§ **Selection**
——————————
In using the terms “liberal” and “conservative,” I do not intend to denote a political outlook, but a procedural relationship between the jurist and the constitutional text. A “conservative” method of analysis is one in which the jurist’s interpretive range of motion is constrained by a strict formal rule (or set of rules) governing constitutional construction. A “liberal” approach is one in which the jurist’s discretion is not subject to a strong limiting principle. In practice, with very few exceptions, both liberals and conservatives use the text of the Constitution as their relevant point of departure. But they diverge in the process of ascribing meaning to the various provisions under consideration. Specifically, liberals and conservatives disagree over what contextual meaning should obtain for a given constitutional provision (i.e., original or contemporary meaning) and what additional sources of authority may properly be invoked to shed light on a given question (i.e., anything from The Federalist to “the prevailing values of the community” to current social science research).
——————————
§ **Supplied material**

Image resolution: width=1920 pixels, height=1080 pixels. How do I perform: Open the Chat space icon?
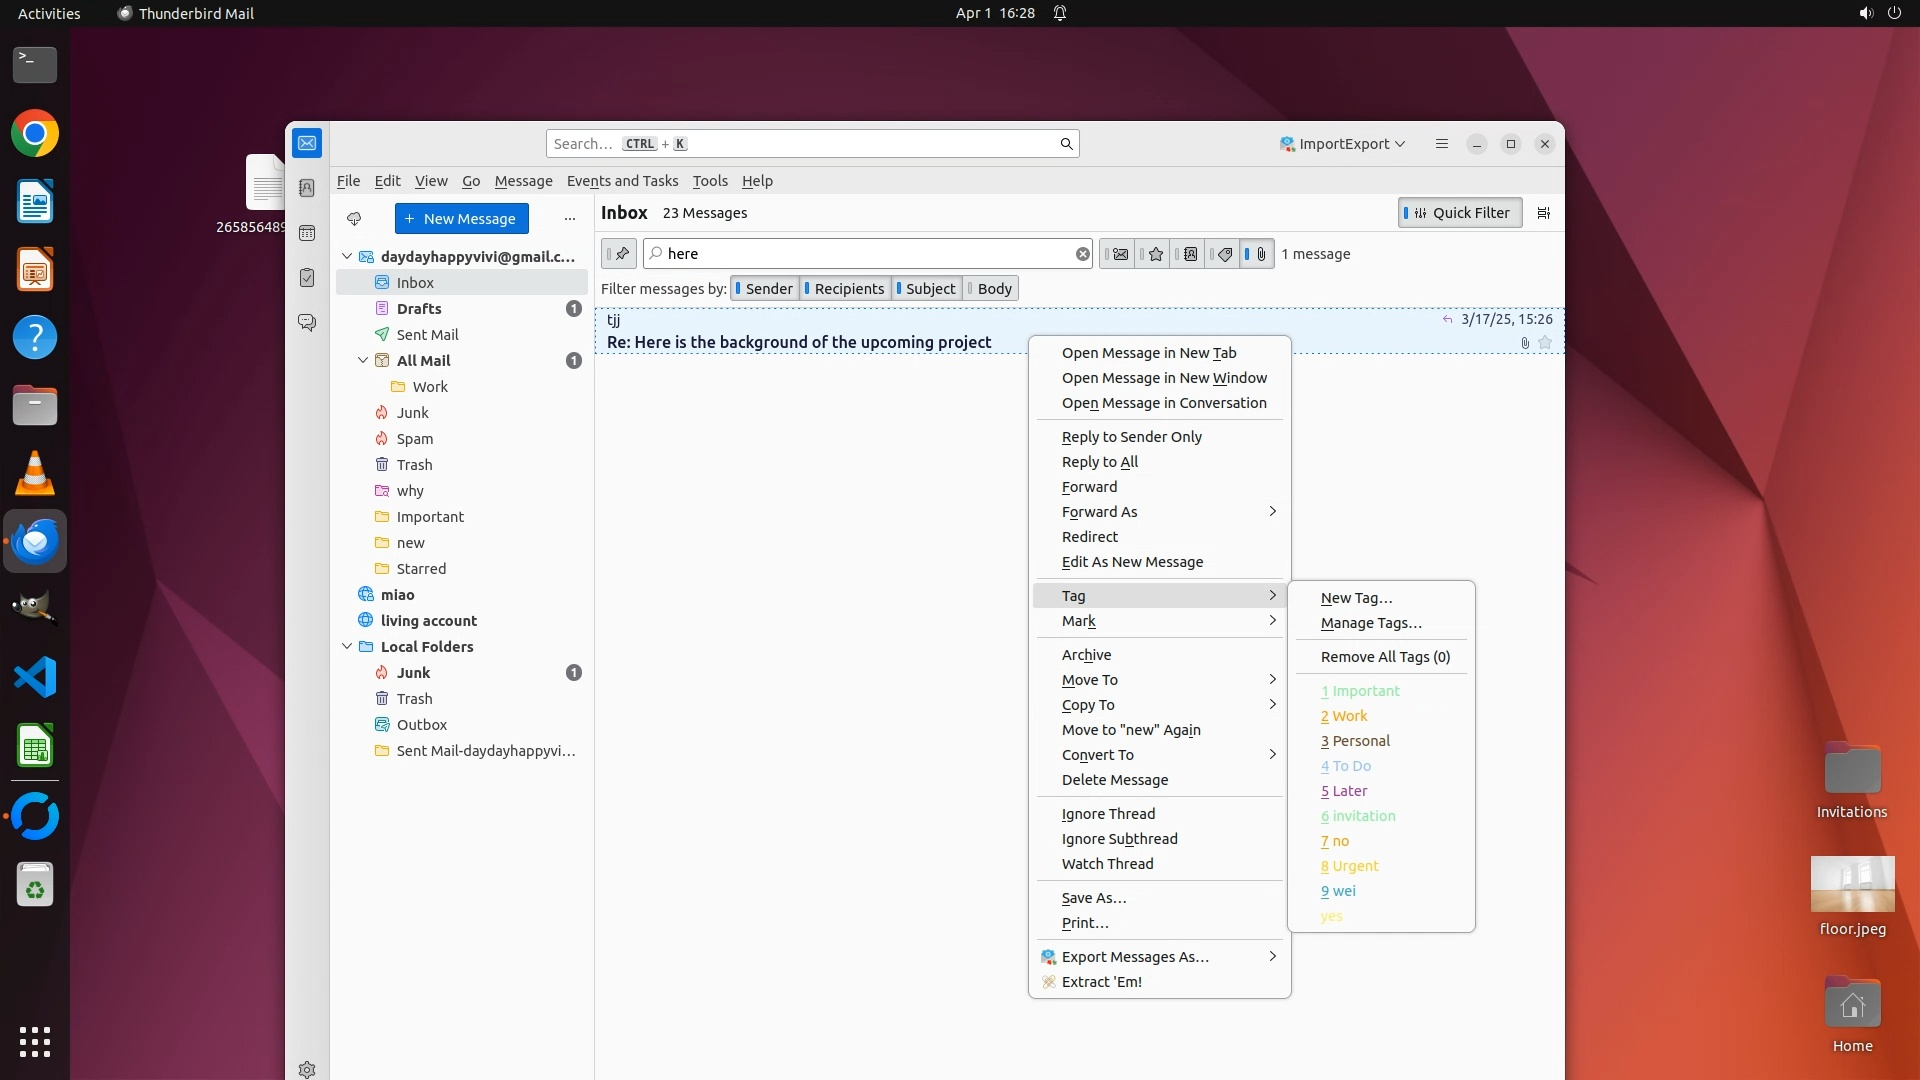click(307, 323)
——————————
Quote the passage on liberal and conservative approaches to constitutional interpretation in full, word for word. The data above comes from a different source than the text.

In using the terms “liberal” and “conservative,” I do not intend to denote a political outlook, but a procedural relationship between the jurist and the constitutional text. A “conservative” method of analysis is one in which the jurist’s interpretive range of motion is constrained by a strict formal rule (or set of rules) governing constitutional construction. A “liberal” approach is one in which the jurist’s discretion is not subject to a strong limiting principle. In practice, with very few exceptions, both liberals and conservatives use the text of the Constitution as their relevant point of departure. But they diverge in the process of ascribing meaning to the various provisions under consideration. Specifically, liberals and conservatives disagree over what contextual meaning should obtain for a given constitutional provision (i.e., original or contemporary meaning) and what additional sources of authority may properly be invoked to shed light on a given question (i.e., anything from The Federalist to “the prevailing values of the community” to current social science research).